More feature stories by year:
Return to: 2004 Feature Stories
CLIENT: BakBone Software
October 2004: Dell Power Solutions
By deploying virtual disk libraries (VDLs), IT organizations can take advantage of high-speed disk technologies for backup processes, while benefiting from the portability and security of tape for long-term data retention and disaster recovery. This article demonstrates how using BakBone® NetVault tape backup and restore software with VDLs can help organizations make effective use of tape media, achieve quick recovery, and back up data within short backup windows.
Virtual disk libraries (VDLs), similar to tape libraries, offer an efficient and new media backup paradigm for organizations that use Dell hardware. When using VDLs, tape becomes a strategic component of an organization's data protection strategy, but not the major element of the strategy. IT staff can create multiple, duplicate copies of backup jobs from the VDL to tape, or vice versa. Storing backup data on a VDL also allows data copy jobs to be run offline so they have little or no impact on the network, application servers, or workstations. Administrators can also set up specific backup policies such as retention dates, rotation schemes, and media groups for VDLs.
Because they are not physical entities, VDLs are immune to the mechanical difficulties of tape backup over a network. One example of such an issue is shoe shining—a scenario in which a tape drive runs back and forth along the same piece of tape until it receives the next bit of information to tell it where on the tape to go next. Another example is a host with a slow data stream, which is not a problem for a VDL because it can capture data in "drips" or "blasts", then copy it to virtual media slots as a save set. These advantages offered by VDLs can help administrators streamline the backup processes.
The mechanics of VDLs
A VDL consists of directories called drives and slots on a disk. These drives and slots each contain numbered directories, which are unique for each drive or slot. The media file that resides in each numbered slot directory represents a "tape" in the virtual library, while a media file in each numbered drive directory represents a virtual disk.
Bakbone NetVault tape backup and recovery software treats VDLs as if they were physical libraries. The more drives the VDL contains, the more simultaneous backups can be performed. Each VDL is usually configured with a minimum of eight slots, but it will always have many more slots than drives.

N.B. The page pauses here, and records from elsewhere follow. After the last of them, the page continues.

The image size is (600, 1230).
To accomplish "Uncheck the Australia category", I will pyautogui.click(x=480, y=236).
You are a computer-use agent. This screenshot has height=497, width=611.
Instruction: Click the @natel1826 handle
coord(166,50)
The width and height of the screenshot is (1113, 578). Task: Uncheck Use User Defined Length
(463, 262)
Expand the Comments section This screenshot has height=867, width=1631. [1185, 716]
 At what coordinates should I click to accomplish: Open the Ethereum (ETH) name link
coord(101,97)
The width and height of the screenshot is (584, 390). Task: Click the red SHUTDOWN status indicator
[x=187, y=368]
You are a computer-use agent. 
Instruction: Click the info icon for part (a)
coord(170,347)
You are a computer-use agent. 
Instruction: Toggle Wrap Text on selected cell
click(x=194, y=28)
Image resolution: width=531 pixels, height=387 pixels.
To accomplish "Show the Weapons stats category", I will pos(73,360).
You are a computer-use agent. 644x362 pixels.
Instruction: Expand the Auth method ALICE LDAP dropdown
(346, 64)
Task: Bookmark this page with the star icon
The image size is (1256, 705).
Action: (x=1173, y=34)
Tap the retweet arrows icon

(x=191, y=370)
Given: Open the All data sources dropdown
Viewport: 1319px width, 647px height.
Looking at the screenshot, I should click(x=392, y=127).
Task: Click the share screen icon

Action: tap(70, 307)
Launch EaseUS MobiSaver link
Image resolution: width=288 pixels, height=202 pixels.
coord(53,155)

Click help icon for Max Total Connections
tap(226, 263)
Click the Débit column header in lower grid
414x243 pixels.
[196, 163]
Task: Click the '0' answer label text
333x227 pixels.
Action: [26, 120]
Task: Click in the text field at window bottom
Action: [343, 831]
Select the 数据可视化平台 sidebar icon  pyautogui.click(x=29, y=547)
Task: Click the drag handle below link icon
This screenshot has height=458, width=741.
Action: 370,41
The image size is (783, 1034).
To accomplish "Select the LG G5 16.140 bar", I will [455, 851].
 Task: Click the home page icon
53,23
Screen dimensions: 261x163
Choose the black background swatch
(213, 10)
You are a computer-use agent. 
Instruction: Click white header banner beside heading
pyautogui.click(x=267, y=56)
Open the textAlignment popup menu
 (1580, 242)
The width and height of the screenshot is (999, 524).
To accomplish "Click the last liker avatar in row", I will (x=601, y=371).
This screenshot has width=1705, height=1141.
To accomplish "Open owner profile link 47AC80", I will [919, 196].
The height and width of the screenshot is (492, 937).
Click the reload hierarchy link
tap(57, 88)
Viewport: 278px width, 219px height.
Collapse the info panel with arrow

These extra slots allow for proper handling of backup retention cycles. In addition, different operating systems may impose limits on the maximum file size, which can affect the number of slots needed for handling the data. When the NetVault VDL is configured for Dell servers and the number of slots and media capacity is defined, media files are created and the space is pre-allocated in the VDL.
Administrators may also install an optional Application Plugin Module (APM) for Oracle®, MySQL, Sybase, PostgreSQL, IBM® Informix, and various other applications. These modules automatically add application-specific components to the backup and restore selection criteria that appear on the NetVault graphical user interface (GUI). From this common GUI, administrators can manage all backup and restore operations across a storage area network (SAN), network attached storage (NAS), wide area network (WAN), or local area network (LAN).
Advantages of VDL staging
VDL staging can be useful in two types of situations. If a company has a huge file system with millions of files, a typical server might not be able to read the files fast enough to stream data to today's high-performance tape drives. This can lead to shoe shining and premature drive or media failures. Since shoe shining occurs only with tape storage, not disk storage, performance degradation that can result from shoe shining is not an issue when backing up to a VDL.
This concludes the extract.